In the first post in this series, we explored the security need for an IT professional to identify who the author of a piece of code (like a PowerShell script) is. The challenge with that is producing evidence of the identity of the author that’s formatted in a way that the consumer of that script can use it.
That interaction is somewhat like the interaction between a speeder and a police officer. The officer needs to prove the identity of the driver in much the same way that an IT pro needs to identify a scripter. The officer can ask for a driver’s license, but what can an IT Pro ask for?
The solution starts with digital certificates: clever mathematical puzzles created by official Certificate Authorities. But as of the end of our last chat about these technologies, we still hadn’t determined how to reliably know if someone has such a digital certificate – we can’t just trust a comment in the code that says the author has a certificate, just like an officer can’t trust a driver who complains that he left his license at home.
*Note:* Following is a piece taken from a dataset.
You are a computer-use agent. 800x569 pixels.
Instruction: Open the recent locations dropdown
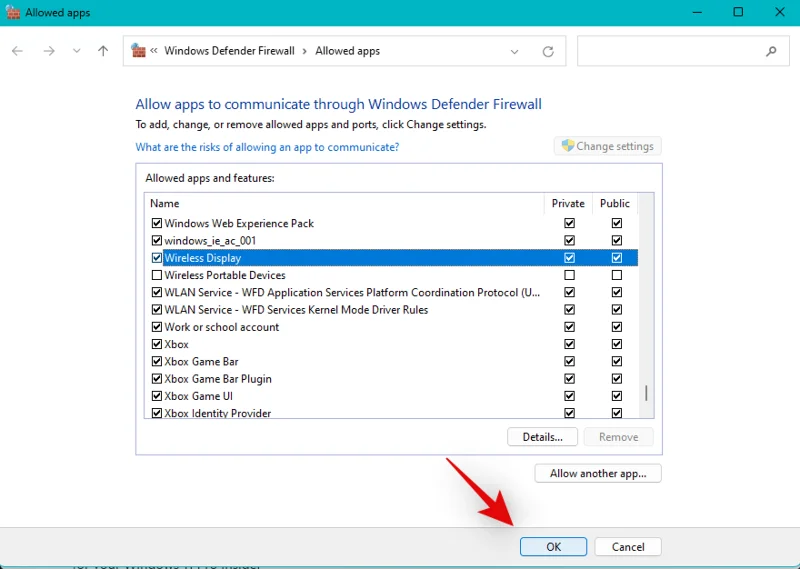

Digital certificates present two pieces of a mathematical puzzle, of a sort. Let me pull out my stack of post-it notes, again:
One piece of the puzzle is the Public Key, and the other half is the Private Key. The two form a matched set of values with an interesting mathematical relationship; when a piece of data is encrypted with the Public Key, it can only be decrypted with the Private Key. And data encrypted with the Private Key can only be decrypted with the Public Key. Once encrypted the encryption cannot be undone without the other key – not even the key used to encrypt the data can be used for the decryption process.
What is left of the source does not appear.